• Records to process
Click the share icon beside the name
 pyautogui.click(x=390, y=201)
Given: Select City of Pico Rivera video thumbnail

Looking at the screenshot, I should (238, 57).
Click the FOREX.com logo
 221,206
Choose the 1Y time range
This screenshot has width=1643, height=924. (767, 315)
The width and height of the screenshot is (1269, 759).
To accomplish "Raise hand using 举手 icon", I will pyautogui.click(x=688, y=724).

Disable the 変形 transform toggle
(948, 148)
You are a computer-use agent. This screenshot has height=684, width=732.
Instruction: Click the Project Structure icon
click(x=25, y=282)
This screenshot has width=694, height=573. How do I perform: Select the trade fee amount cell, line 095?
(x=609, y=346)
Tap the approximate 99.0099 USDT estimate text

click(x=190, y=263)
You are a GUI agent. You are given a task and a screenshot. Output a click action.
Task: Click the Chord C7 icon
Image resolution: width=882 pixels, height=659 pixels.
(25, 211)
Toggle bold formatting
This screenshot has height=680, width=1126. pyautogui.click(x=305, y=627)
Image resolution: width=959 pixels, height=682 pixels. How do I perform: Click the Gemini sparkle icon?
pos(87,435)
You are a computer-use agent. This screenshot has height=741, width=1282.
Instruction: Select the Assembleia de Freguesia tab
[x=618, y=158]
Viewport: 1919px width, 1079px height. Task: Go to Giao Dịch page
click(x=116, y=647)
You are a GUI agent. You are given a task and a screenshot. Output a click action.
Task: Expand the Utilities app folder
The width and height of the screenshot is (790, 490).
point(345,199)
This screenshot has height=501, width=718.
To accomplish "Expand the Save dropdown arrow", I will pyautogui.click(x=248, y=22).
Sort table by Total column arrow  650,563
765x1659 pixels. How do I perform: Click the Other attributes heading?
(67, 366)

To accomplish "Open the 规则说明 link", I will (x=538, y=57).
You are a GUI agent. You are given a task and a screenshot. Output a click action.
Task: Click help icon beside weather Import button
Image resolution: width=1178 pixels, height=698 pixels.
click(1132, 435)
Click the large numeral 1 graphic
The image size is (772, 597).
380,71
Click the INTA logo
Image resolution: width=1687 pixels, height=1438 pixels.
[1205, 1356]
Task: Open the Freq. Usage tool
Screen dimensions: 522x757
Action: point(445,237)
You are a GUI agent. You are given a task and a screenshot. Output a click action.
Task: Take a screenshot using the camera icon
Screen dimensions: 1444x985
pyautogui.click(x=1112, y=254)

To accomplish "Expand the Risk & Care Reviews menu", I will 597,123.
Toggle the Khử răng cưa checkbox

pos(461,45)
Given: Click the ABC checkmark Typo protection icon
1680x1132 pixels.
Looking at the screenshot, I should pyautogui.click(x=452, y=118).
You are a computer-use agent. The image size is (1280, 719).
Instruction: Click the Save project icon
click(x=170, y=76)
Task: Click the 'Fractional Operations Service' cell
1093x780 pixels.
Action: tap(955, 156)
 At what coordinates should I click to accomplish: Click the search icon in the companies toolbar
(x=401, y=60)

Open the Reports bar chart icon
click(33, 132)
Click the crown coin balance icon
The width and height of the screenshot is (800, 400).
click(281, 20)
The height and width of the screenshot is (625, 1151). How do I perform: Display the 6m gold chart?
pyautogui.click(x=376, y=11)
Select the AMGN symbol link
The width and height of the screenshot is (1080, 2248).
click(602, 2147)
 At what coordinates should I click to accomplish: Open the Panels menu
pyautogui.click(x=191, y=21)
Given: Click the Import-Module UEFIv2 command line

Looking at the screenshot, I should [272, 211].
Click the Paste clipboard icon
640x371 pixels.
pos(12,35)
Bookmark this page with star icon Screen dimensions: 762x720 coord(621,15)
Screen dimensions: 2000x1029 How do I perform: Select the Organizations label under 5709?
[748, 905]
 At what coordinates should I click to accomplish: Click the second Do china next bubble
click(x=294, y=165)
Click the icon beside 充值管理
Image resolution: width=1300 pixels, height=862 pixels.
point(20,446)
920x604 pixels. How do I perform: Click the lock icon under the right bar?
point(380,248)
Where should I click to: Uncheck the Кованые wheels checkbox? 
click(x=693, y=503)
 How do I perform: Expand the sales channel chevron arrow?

• Goal of the exercise
All of the data above should be reproduced word for word.

• Written solution
Click the share icon beside the name
 pyautogui.click(x=390, y=201)
Given: Select City of Pico Rivera video thumbnail

Looking at the screenshot, I should (238, 57).
Click the FOREX.com logo
 221,206
Choose the 1Y time range
This screenshot has width=1643, height=924. (767, 315)
The width and height of the screenshot is (1269, 759).
To accomplish "Raise hand using 举手 icon", I will pyautogui.click(x=688, y=724).

Disable the 変形 transform toggle
(948, 148)
You are a computer-use agent. This screenshot has height=684, width=732.
Instruction: Click the Project Structure icon
click(x=25, y=282)
This screenshot has width=694, height=573. How do I perform: Select the trade fee amount cell, line 095?
(x=609, y=346)
Tap the approximate 99.0099 USDT estimate text

click(x=190, y=263)
You are a GUI agent. You are given a task and a screenshot. Output a click action.
Task: Click the Chord C7 icon
Image resolution: width=882 pixels, height=659 pixels.
(25, 211)
Toggle bold formatting
This screenshot has height=680, width=1126. pyautogui.click(x=305, y=627)
Image resolution: width=959 pixels, height=682 pixels. How do I perform: Click the Gemini sparkle icon?
pos(87,435)
You are a computer-use agent. This screenshot has height=741, width=1282.
Instruction: Select the Assembleia de Freguesia tab
[x=618, y=158]
Viewport: 1919px width, 1079px height. Task: Go to Giao Dịch page
click(x=116, y=647)
You are a GUI agent. You are given a task and a screenshot. Output a click action.
Task: Expand the Utilities app folder
The width and height of the screenshot is (790, 490).
point(345,199)
This screenshot has height=501, width=718.
To accomplish "Expand the Save dropdown arrow", I will pyautogui.click(x=248, y=22).
Sort table by Total column arrow  650,563
765x1659 pixels. How do I perform: Click the Other attributes heading?
(67, 366)

To accomplish "Open the 规则说明 link", I will (x=538, y=57).
You are a GUI agent. You are given a task and a screenshot. Output a click action.
Task: Click help icon beside weather Import button
Image resolution: width=1178 pixels, height=698 pixels.
click(1132, 435)
Click the large numeral 1 graphic
The image size is (772, 597).
380,71
Click the INTA logo
Image resolution: width=1687 pixels, height=1438 pixels.
[1205, 1356]
Task: Open the Freq. Usage tool
Screen dimensions: 522x757
Action: point(445,237)
You are a GUI agent. You are given a task and a screenshot. Output a click action.
Task: Take a screenshot using the camera icon
Screen dimensions: 1444x985
pyautogui.click(x=1112, y=254)

To accomplish "Expand the Risk & Care Reviews menu", I will 597,123.
Toggle the Khử răng cưa checkbox

pos(461,45)
Given: Click the ABC checkmark Typo protection icon
1680x1132 pixels.
Looking at the screenshot, I should pyautogui.click(x=452, y=118).
You are a computer-use agent. The image size is (1280, 719).
Instruction: Click the Save project icon
click(x=170, y=76)
Task: Click the 'Fractional Operations Service' cell
1093x780 pixels.
Action: tap(955, 156)
 At what coordinates should I click to accomplish: Click the search icon in the companies toolbar
(x=401, y=60)

Open the Reports bar chart icon
click(33, 132)
Click the crown coin balance icon
The width and height of the screenshot is (800, 400).
click(281, 20)
The height and width of the screenshot is (625, 1151). How do I perform: Display the 6m gold chart?
pyautogui.click(x=376, y=11)
Select the AMGN symbol link
The width and height of the screenshot is (1080, 2248).
click(602, 2147)
 At what coordinates should I click to accomplish: Open the Panels menu
pyautogui.click(x=191, y=21)
Given: Click the Import-Module UEFIv2 command line

Looking at the screenshot, I should [272, 211].
Click the Paste clipboard icon
640x371 pixels.
pos(12,35)
Bookmark this page with star icon Screen dimensions: 762x720 coord(621,15)
Screen dimensions: 2000x1029 How do I perform: Select the Organizations label under 5709?
[748, 905]
 At what coordinates should I click to accomplish: Click the second Do china next bubble
click(x=294, y=165)
Click the icon beside 充值管理
Image resolution: width=1300 pixels, height=862 pixels.
point(20,446)
920x604 pixels. How do I perform: Click the lock icon under the right bar?
point(380,248)
Where should I click to: Uncheck the Кованые wheels checkbox? 
click(x=693, y=503)
 How do I perform: Expand the sales channel chevron arrow?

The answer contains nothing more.